The game was part funded through a Kickstarter crowdfunding campaign. It was one of the first Australian projects to launch on Kickstarter. The campaign launched in November 2013 and concluded in December 2013, achieving its target. Not only was the campaign a financial success, it also allowed Defiant to build an audience and get feedback on pre-release builds. A Greenlight campaign was launched simultaneously so that the game could be released on Steam, and the game was approved in January 2014.

A week following the crowdfunding campaign, an alpha build was released for Kickstarter backers. A beta version followed in February 2014, and in July, the game launched for Windows, OS X, and Linux on Steam Early Access. The full version was released for Windows, OS X, Linux, PlayStation 4 and Xbox One on 17 February 2015.

Hand of Fate represents Defiant's first major success. The studio had been founded in 2010 in Brisbane, Australia, and initially had developed in the mobile game arena with titles like Ski Safari and Rocket Bunnies. Following Hand of Fate 2, Defiant had begun development of a next game, The World In My Attic (a working title). The game had featured a family that discovered a board game, Hexes & Heroes, that provided a gateway to a fantasy world based on the game. Players, controlling the family members would place hexagonal tiles on an ever-changing board and then become involved in an action-adventure-style game within that tile, similar in nature to progression in Hand of Fate. However, on July 23, 2019, Defiant announced they were shutting down, citing the inability for the studio to adapt to "changes both big and small", but will retain a small staff to maintain support for the Hand of Fate titles.

===Board game===
Defiant worked with the board game development company Rule & Make to transition the video game into a deck-building game called Hand of Fate: Ordeals. The board game allows for one to four players to cooperatively work together to process through quests in a similar manner as the video game. They sought about $22,000 in crowd-funding for publication via a Kickstarter campaign in May 2017; the campaign surpassed its goal within a day, and ended with more than $360,000 pledged.

== Release ==
In July 2016, Defiant partnered with IndieBox to produce an exclusive, custom-designed, physical release of Hand of Fate. This individually-numbered collector's box included a themed USB drive with DRM-free copy of the game, official soundtrack, instruction manual, Steam key, and several custom-made collectibles.

==Reception==

Hand of Fate received positive reviews. Aggregating review website Metacritic gave the Microsoft Windows version 78/100 based on 28 reviews, the Xbox One version 80/100 based on 11 reviews, and the PlayStation 4 version 79/100 based on 15 reviews.
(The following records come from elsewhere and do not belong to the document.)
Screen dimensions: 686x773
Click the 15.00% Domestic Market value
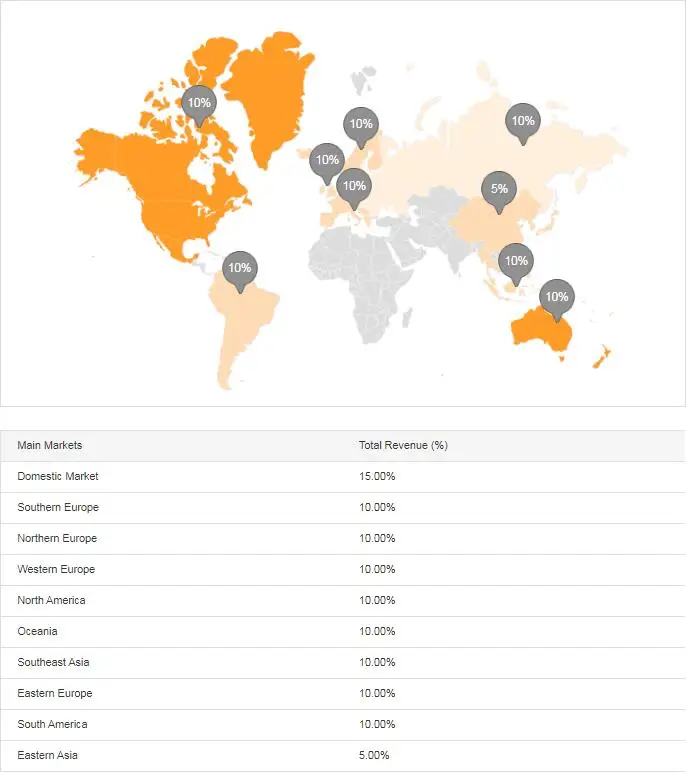click(377, 476)
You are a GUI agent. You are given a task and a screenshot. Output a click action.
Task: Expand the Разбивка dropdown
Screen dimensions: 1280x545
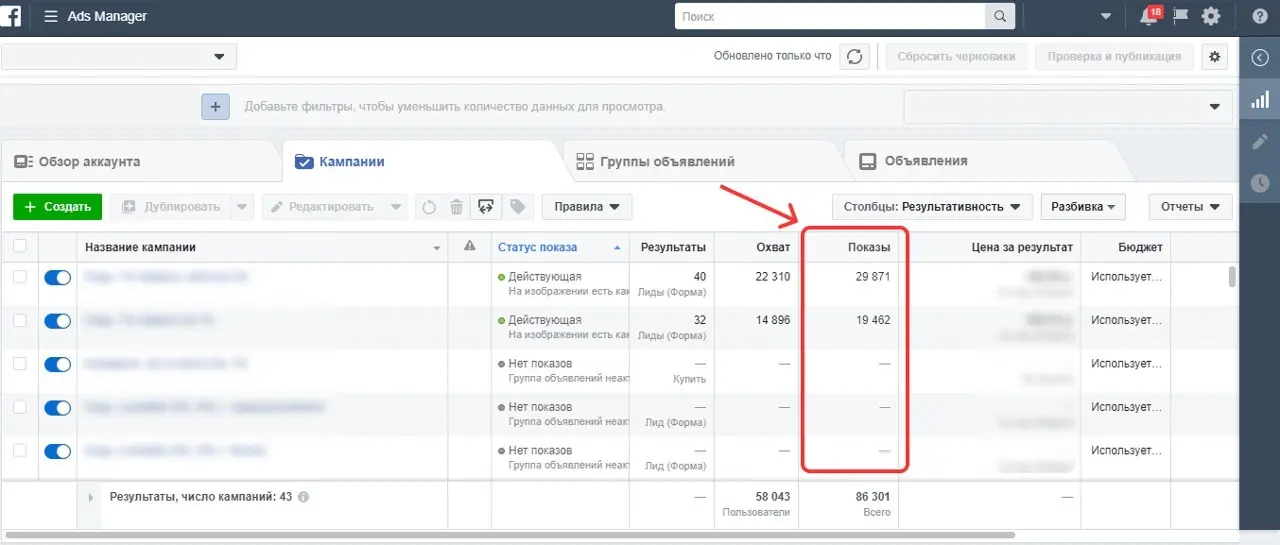1083,207
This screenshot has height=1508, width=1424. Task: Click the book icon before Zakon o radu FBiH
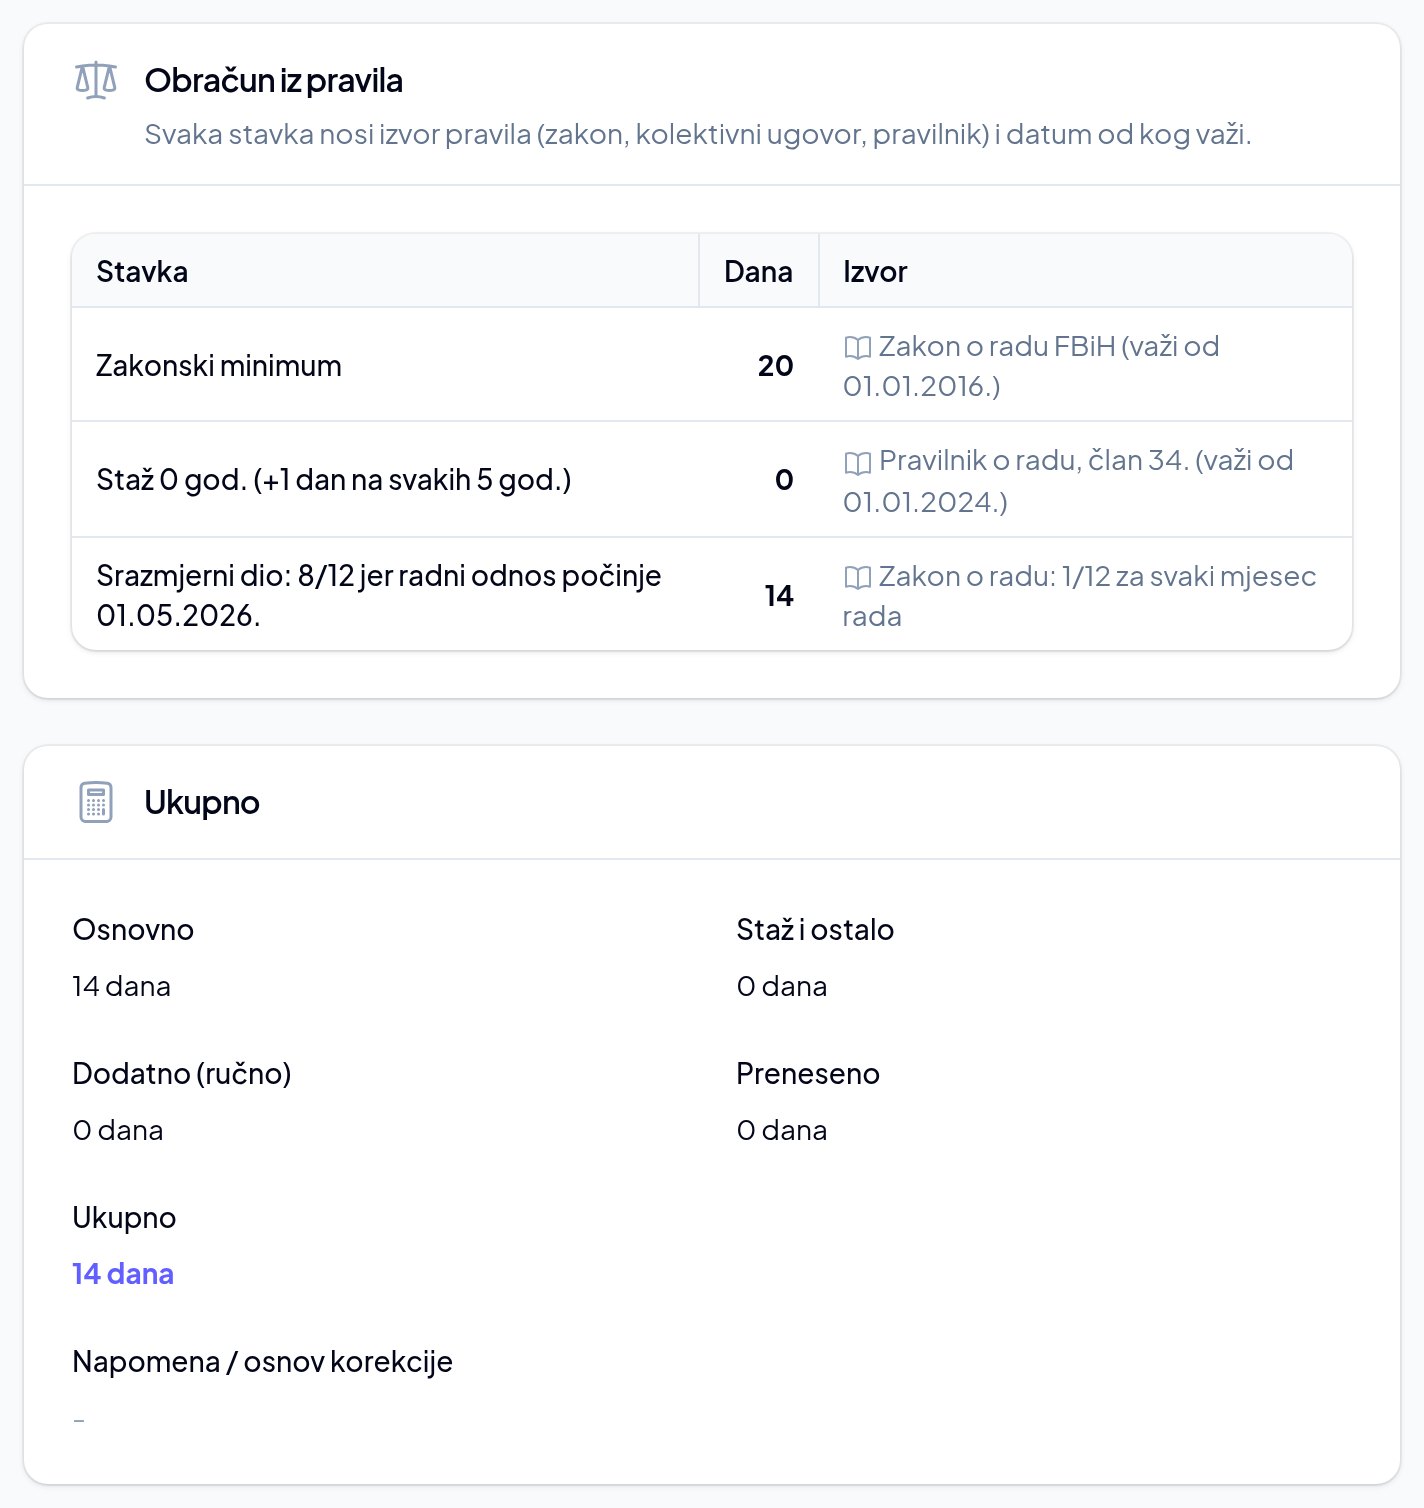click(857, 347)
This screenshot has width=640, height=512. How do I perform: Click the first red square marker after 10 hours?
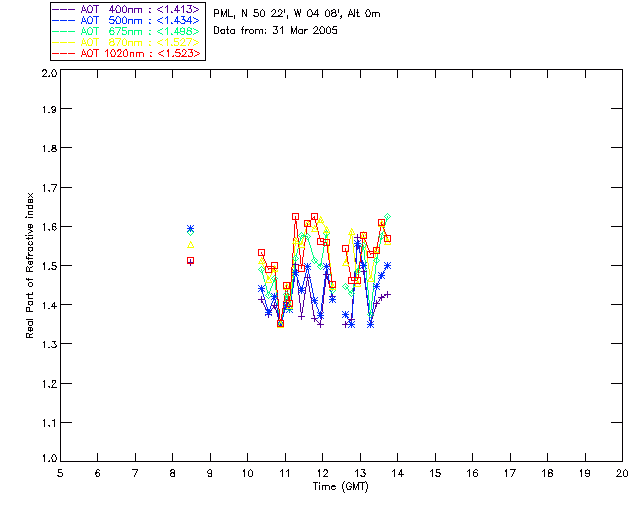pos(261,253)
The game sold about 400,000 copies across personal computers and consoles, and it was downloaded more than 1.5 million times as part of a free game promotion for Xbox Live.

Aggregate score
| Aggregator | Score |
|---|---|
| Metacritic | PC: 78/100 PS4: 79/100 XONE: 80/100 |

Review scores
| Publication | Score |
|---|---|
| Game Informer | 8.75/10 |
| GameRevolution | 4.5/5 |
| GameSpot | 7/10 |
| IGN | 7/10 |
| PC Gamer (US) | 73/100 |

==Sequel==

A sequel, Hand of Fate 2, had been announced with a planned early 2017 release, but was eventually first released on November 7, 2017 for personal computers and PlayStation 4, with an Xbox One version to release shortly afterwards. The sequel adds more challenges that the player must meet to proceed in dungeons, stronger monsters to face in battle, and companions that can be gained during the adventure which assist the player in combat. Hand of Fate 2 will also release on the Nintendo Switch on July 17, 2018. The game received positive reviews from critics. The sequel outperformed the original in sales when comparing revenue each game brought in during its first half-year on sale.